## Entri yang Disediakan
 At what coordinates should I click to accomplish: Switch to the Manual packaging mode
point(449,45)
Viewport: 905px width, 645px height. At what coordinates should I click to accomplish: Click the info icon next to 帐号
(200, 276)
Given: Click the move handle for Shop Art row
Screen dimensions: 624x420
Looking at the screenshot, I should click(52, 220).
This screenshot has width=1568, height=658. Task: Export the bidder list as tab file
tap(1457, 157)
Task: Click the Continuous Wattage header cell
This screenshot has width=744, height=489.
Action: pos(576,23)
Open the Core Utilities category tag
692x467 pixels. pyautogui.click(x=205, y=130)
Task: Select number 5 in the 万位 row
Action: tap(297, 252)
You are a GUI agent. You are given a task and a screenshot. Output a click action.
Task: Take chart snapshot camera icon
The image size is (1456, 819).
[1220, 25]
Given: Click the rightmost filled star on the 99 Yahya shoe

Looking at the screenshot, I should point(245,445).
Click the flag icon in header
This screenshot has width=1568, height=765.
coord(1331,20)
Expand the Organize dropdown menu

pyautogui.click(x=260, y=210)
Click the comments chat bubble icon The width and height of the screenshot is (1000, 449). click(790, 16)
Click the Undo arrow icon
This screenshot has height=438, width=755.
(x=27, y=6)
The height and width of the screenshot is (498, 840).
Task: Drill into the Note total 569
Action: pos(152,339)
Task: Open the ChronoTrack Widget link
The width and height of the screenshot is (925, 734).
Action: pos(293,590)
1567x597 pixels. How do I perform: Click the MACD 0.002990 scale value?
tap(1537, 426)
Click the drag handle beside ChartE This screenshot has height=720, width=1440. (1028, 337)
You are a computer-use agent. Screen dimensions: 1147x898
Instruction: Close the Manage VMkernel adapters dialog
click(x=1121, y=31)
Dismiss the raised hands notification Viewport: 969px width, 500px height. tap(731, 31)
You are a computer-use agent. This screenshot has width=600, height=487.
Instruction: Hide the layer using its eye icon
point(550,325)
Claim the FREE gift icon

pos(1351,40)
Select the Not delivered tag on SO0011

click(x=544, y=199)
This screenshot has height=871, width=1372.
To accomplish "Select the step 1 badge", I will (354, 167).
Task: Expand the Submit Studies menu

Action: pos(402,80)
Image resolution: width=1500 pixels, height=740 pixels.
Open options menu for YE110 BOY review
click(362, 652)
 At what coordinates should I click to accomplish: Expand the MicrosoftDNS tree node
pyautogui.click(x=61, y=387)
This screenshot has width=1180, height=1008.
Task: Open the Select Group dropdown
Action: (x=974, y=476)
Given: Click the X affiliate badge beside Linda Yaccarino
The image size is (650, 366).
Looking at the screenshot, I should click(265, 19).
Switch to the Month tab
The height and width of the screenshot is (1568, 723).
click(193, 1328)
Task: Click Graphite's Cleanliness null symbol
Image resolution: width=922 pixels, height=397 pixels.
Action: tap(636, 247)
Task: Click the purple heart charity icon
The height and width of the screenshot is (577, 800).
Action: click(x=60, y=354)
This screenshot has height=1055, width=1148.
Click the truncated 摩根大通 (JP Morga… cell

## Tujuan Latihan
Tuliskan kembali tanpa perubahan semua baris entri di atas, mulai dari baris yang memuat "Given: Click the rightmost" hingga baris yang memuat "Click the drag", termasuk kedua baris tersebut.

## Penyelesaian
Given: Click the rightmost filled star on the 99 Yahya shoe

Looking at the screenshot, I should point(245,445).
Click the flag icon in header
This screenshot has width=1568, height=765.
coord(1331,20)
Expand the Organize dropdown menu

pyautogui.click(x=260, y=210)
Click the comments chat bubble icon The width and height of the screenshot is (1000, 449). click(790, 16)
Click the Undo arrow icon
This screenshot has height=438, width=755.
(x=27, y=6)
The height and width of the screenshot is (498, 840).
Task: Drill into the Note total 569
Action: pos(152,339)
Task: Open the ChronoTrack Widget link
The width and height of the screenshot is (925, 734).
Action: pos(293,590)
1567x597 pixels. How do I perform: Click the MACD 0.002990 scale value?
tap(1537, 426)
Click the drag handle beside ChartE This screenshot has height=720, width=1440. (1028, 337)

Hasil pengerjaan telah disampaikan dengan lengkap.